Les attaques suivantes ne sont pas moins graves.

Les moines sont si cupides, si pleins d’orgueil et de mauvais désirs, qu’ils connaissent cent fois plus de ruses que voleurs et malfaiteurs ; s’ils peuvent causer avec vous de vos secrets vous ne pourrez pas plus vous en défaire que s’ils étaient vos frères.

Voilà comment ils bâtissent leurs maisons et créent leurs beaux vergers ; mais ce ne sont pas leurs sermons qui convertiront Turcs ou Persans, car ils ont trop peur de passer la mer et d’y mourir ; ils aiment mieux bâtir ici que se battre là-bas (en Terre Sainte).

Pour de l’argent vous obtiendrez d’eux votre pardon, quelque mal que vous ayez fait ; pour de l’argent ils sont tellement ingénieux qu’ils donnent la sépulture aux usuriers ; mais ils ne visitent, ni n’accueillent ni n’ensevelissent le pauvre.

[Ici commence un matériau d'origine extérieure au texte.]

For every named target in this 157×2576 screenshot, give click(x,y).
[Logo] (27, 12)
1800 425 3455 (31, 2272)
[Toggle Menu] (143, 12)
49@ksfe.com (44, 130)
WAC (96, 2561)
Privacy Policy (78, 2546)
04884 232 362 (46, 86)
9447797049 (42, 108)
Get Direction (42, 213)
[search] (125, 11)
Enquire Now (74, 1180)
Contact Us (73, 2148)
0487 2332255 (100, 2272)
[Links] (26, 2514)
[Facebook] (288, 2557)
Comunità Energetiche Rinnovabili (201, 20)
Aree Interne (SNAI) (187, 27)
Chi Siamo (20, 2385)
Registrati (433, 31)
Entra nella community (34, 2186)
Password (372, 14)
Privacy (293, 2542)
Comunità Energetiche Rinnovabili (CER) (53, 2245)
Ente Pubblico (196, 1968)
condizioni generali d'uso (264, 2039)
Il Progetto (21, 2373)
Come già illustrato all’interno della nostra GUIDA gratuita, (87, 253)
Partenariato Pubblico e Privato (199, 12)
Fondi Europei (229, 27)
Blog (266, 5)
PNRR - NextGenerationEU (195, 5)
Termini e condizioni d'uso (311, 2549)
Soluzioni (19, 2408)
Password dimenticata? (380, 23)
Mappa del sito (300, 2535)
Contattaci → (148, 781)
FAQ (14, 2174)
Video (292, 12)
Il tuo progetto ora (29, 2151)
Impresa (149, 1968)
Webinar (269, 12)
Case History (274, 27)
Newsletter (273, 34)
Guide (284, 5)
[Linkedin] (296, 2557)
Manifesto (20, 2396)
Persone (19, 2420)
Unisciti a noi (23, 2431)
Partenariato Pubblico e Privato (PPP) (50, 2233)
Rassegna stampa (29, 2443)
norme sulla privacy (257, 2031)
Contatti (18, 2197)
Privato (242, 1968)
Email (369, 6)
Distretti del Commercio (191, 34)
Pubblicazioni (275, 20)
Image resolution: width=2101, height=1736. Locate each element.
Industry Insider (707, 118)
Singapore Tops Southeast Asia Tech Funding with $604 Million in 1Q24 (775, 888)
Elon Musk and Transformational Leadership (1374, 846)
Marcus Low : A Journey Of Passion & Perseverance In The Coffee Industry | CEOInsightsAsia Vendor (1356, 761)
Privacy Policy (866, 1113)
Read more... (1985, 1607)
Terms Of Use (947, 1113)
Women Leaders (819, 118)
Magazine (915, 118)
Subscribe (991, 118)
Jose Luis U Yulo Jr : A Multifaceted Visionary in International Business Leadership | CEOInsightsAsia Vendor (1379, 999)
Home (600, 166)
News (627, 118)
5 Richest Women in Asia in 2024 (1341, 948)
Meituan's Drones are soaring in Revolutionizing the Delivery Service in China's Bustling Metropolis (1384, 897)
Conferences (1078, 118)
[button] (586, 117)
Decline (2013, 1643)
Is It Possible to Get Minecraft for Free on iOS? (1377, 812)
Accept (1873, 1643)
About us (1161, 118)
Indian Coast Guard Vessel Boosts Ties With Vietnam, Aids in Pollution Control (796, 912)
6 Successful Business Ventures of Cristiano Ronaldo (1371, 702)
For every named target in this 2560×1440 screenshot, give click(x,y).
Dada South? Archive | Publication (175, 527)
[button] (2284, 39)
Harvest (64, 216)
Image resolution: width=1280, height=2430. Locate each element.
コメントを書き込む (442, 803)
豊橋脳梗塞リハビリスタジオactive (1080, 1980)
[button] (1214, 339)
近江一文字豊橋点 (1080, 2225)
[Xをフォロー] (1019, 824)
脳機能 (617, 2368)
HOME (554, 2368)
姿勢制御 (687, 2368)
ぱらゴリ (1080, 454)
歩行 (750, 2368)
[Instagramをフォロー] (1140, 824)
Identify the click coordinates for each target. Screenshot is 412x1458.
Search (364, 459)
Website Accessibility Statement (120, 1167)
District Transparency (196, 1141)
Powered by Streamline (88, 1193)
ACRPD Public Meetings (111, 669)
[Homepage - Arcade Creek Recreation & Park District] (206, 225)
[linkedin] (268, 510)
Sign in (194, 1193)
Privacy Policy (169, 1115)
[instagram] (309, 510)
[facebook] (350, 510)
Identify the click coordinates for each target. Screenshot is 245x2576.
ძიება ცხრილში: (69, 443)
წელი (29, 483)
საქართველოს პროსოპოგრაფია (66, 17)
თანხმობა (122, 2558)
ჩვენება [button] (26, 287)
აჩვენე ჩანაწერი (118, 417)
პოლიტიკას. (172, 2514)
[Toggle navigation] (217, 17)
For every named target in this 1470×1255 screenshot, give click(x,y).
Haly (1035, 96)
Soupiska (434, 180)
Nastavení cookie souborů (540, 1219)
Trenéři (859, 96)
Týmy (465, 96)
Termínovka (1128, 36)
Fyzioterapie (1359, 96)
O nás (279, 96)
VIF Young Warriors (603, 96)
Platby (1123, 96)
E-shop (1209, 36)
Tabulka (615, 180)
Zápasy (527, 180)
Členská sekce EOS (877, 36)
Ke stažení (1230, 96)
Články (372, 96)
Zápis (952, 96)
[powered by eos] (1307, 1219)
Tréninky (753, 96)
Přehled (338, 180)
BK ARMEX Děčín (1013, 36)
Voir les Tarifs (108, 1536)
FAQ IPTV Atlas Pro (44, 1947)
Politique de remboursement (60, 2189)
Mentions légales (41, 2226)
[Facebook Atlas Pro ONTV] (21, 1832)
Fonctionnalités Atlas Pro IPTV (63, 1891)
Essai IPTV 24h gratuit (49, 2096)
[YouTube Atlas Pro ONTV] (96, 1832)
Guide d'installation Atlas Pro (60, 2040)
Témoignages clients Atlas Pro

Ils ne font que quêter toute l’année ; puis ils s’achètent de bons poissons, beau pain blanc, bons vins savoureux, bons vêtements chauds contre le froid ; plût à Dieu que je fusse de tel ordre, si je pouvais être sauvé[1] !

Et voici enfin contre les ordres religieux un dernier trait plus violent que les autres.

Les vautours ne sentent pas plus vite la chair puante que les clercs et les frères Prêcheurs ne sentent où est la

  1. Ibid., no 1228.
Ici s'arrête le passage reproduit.